El mensaje de Fernando llegó en la madrugada, inesperado pero inevitable. María lo miró con el corazón en un puño. No hablaban desde hacía más de 30 años. La pérdida de un pilar de ambos los había unido de una manera que ninguno imaginó. No se conocían realmente, solo de nombre, de historias ajenas, pero en las semanas siguientes, el reencuentro se convirtió en conversaciones interminables, en una conexión que crecía como una llama inesperada.
—Pensé en vos todo el día —escribió Fernando. —Yo también —respondió María sin pensarlo.
No sabían qué era lo que los unía ahora. ¿El duelo? ¿La necesidad de sostenerse? ¿Algo más?
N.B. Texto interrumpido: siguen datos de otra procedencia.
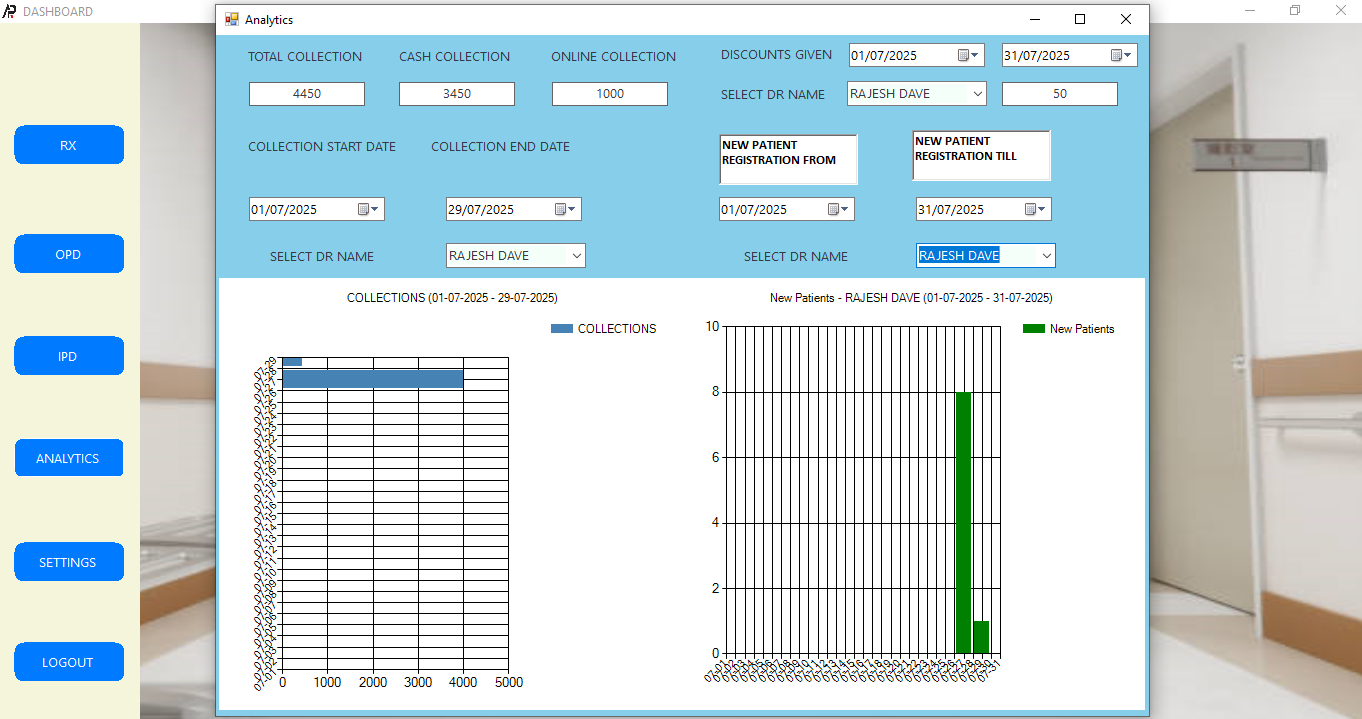Select the Online Collection amount field
The width and height of the screenshot is (1362, 719).
click(609, 94)
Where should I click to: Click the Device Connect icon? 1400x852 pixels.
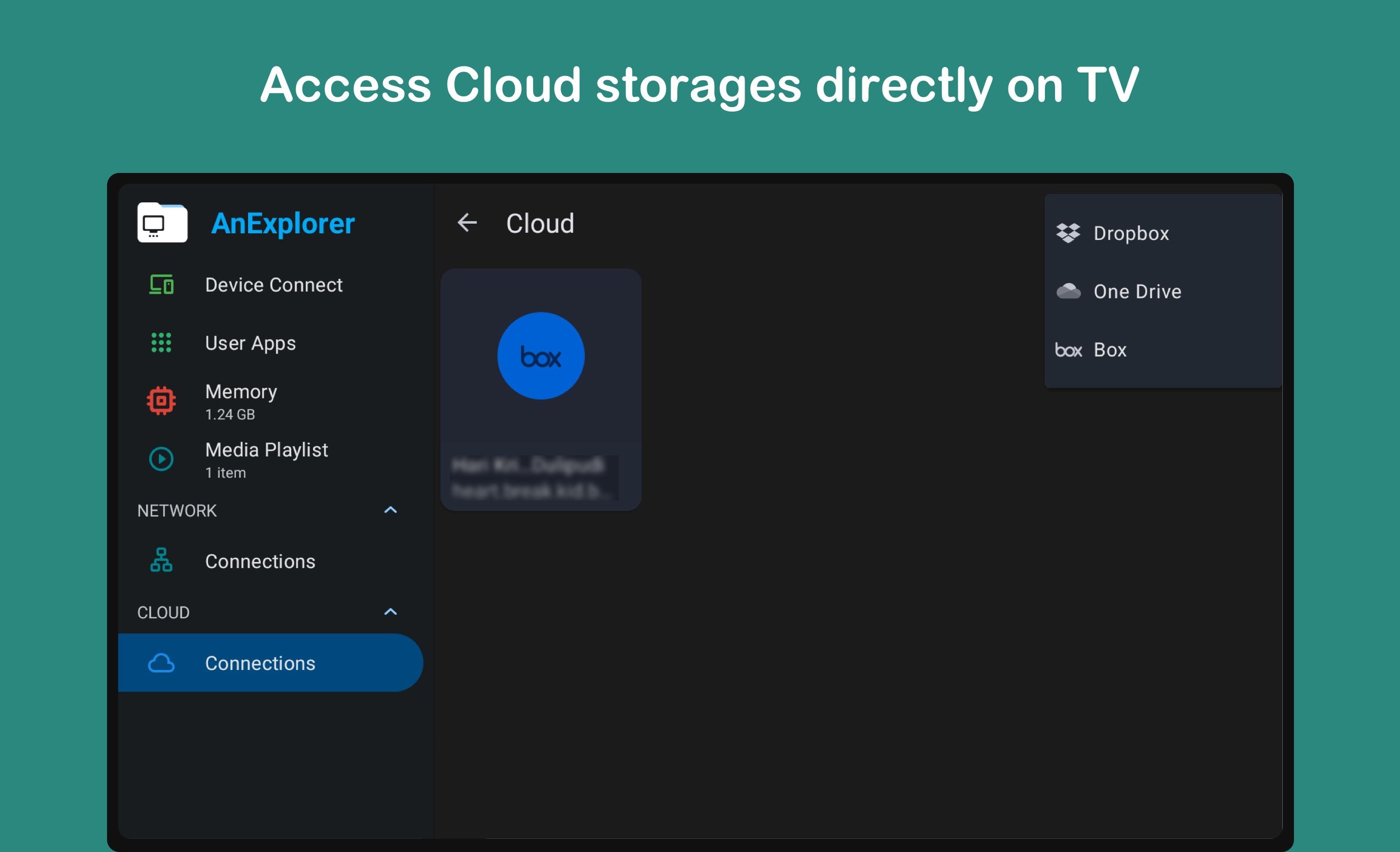coord(161,285)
Las palabras eran refugio y a la vez, incertidumbre.
En la noche de San Valentín, esa sensación de estar conectado se hizo más fuerte que nunca. Tal vez esa pérdida había sido el puente, el motivo, la excusa. Pero lo que había nacido entre ellos ya no dependía de un recuerdo, sino de algo presente, de algo vivo.
—Ojalá pudiera verte —dijo él. —Yo también lo deseo —respondió ella.
No había promesas, no había certezas. Solo un vínculo que crecía, un sentimiento sin nombre que los envolvía. Y en la distancia, mientras cada uno miraba la pantalla, sabían que el futuro era incierto, pero que el ahora les pertenecía.